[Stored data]
------------

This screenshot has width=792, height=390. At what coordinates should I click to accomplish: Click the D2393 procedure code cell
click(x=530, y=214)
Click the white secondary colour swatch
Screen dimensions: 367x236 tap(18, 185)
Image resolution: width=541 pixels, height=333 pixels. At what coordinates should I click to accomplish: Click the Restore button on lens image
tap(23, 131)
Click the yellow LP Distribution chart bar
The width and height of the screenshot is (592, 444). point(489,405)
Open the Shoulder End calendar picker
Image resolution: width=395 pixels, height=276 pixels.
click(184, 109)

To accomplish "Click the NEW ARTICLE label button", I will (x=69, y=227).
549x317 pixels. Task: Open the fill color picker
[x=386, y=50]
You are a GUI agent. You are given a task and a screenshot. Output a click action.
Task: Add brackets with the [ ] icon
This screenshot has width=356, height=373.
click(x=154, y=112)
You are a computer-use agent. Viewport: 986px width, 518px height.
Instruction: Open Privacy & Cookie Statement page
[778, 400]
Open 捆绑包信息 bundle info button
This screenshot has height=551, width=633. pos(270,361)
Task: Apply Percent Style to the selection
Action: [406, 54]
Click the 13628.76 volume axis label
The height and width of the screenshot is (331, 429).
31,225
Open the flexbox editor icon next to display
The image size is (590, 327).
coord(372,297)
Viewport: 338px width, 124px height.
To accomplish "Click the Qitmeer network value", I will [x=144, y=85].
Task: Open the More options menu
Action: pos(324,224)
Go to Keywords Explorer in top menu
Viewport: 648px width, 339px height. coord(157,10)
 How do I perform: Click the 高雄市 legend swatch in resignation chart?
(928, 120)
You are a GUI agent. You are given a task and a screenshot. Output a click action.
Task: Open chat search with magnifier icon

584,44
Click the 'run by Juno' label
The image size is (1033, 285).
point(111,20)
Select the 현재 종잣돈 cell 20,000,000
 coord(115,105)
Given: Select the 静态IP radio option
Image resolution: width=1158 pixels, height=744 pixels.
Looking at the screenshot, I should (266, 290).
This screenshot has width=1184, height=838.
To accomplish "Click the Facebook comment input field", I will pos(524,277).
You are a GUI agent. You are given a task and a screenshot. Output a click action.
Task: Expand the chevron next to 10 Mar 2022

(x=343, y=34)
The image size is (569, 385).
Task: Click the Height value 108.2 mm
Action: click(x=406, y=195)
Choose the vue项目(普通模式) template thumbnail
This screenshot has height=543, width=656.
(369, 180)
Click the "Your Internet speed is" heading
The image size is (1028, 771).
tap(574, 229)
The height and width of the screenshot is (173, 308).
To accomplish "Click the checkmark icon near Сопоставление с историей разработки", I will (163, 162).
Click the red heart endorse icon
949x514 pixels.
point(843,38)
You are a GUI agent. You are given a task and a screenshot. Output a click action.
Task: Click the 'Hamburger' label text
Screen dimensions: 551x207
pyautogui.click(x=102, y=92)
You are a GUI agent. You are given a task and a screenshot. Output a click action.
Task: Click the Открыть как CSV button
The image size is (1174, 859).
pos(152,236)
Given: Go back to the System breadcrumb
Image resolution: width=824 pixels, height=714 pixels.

------------

* [Assignment]: Write out every record shown above, word for word.

* [Answer to this task]:
This screenshot has width=792, height=390. At what coordinates should I click to accomplish: Click the D2393 procedure code cell
click(x=530, y=214)
Click the white secondary colour swatch
Screen dimensions: 367x236 tap(18, 185)
Image resolution: width=541 pixels, height=333 pixels. At what coordinates should I click to accomplish: Click the Restore button on lens image
tap(23, 131)
Click the yellow LP Distribution chart bar
The width and height of the screenshot is (592, 444). point(489,405)
Open the Shoulder End calendar picker
Image resolution: width=395 pixels, height=276 pixels.
click(184, 109)

To accomplish "Click the NEW ARTICLE label button", I will (x=69, y=227).
549x317 pixels. Task: Open the fill color picker
[x=386, y=50]
You are a GUI agent. You are given a task and a screenshot. Output a click action.
Task: Add brackets with the [ ] icon
This screenshot has width=356, height=373.
click(x=154, y=112)
You are a computer-use agent. Viewport: 986px width, 518px height.
Instruction: Open Privacy & Cookie Statement page
[778, 400]
Open 捆绑包信息 bundle info button
This screenshot has height=551, width=633. pos(270,361)
Task: Apply Percent Style to the selection
Action: [406, 54]
Click the 13628.76 volume axis label
The height and width of the screenshot is (331, 429).
31,225
Open the flexbox editor icon next to display
The image size is (590, 327).
coord(372,297)
Viewport: 338px width, 124px height.
To accomplish "Click the Qitmeer network value", I will [x=144, y=85].
Task: Open the More options menu
Action: pos(324,224)
Go to Keywords Explorer in top menu
Viewport: 648px width, 339px height. coord(157,10)
 How do I perform: Click the 高雄市 legend swatch in resignation chart?
(928, 120)
You are a GUI agent. You are given a task and a screenshot. Output a click action.
Task: Open chat search with magnifier icon

584,44
Click the 'run by Juno' label
The image size is (1033, 285).
point(111,20)
Select the 현재 종잣돈 cell 20,000,000
 coord(115,105)
Given: Select the 静态IP radio option
Image resolution: width=1158 pixels, height=744 pixels.
Looking at the screenshot, I should (266, 290).
This screenshot has width=1184, height=838.
To accomplish "Click the Facebook comment input field", I will pos(524,277).
You are a GUI agent. You are given a task and a screenshot. Output a click action.
Task: Expand the chevron next to 10 Mar 2022

(x=343, y=34)
The image size is (569, 385).
Task: Click the Height value 108.2 mm
Action: click(x=406, y=195)
Choose the vue项目(普通模式) template thumbnail
This screenshot has height=543, width=656.
(369, 180)
Click the "Your Internet speed is" heading
The image size is (1028, 771).
tap(574, 229)
The height and width of the screenshot is (173, 308).
To accomplish "Click the checkmark icon near Сопоставление с историей разработки", I will (163, 162).
Click the red heart endorse icon
949x514 pixels.
point(843,38)
You are a GUI agent. You are given a task and a screenshot. Output a click action.
Task: Click the 'Hamburger' label text
Screen dimensions: 551x207
pyautogui.click(x=102, y=92)
You are a GUI agent. You are given a task and a screenshot. Output a click action.
Task: Click the Открыть как CSV button
The image size is (1174, 859).
pos(152,236)
Given: Go back to the System breadcrumb
Image resolution: width=824 pixels, height=714 pixels.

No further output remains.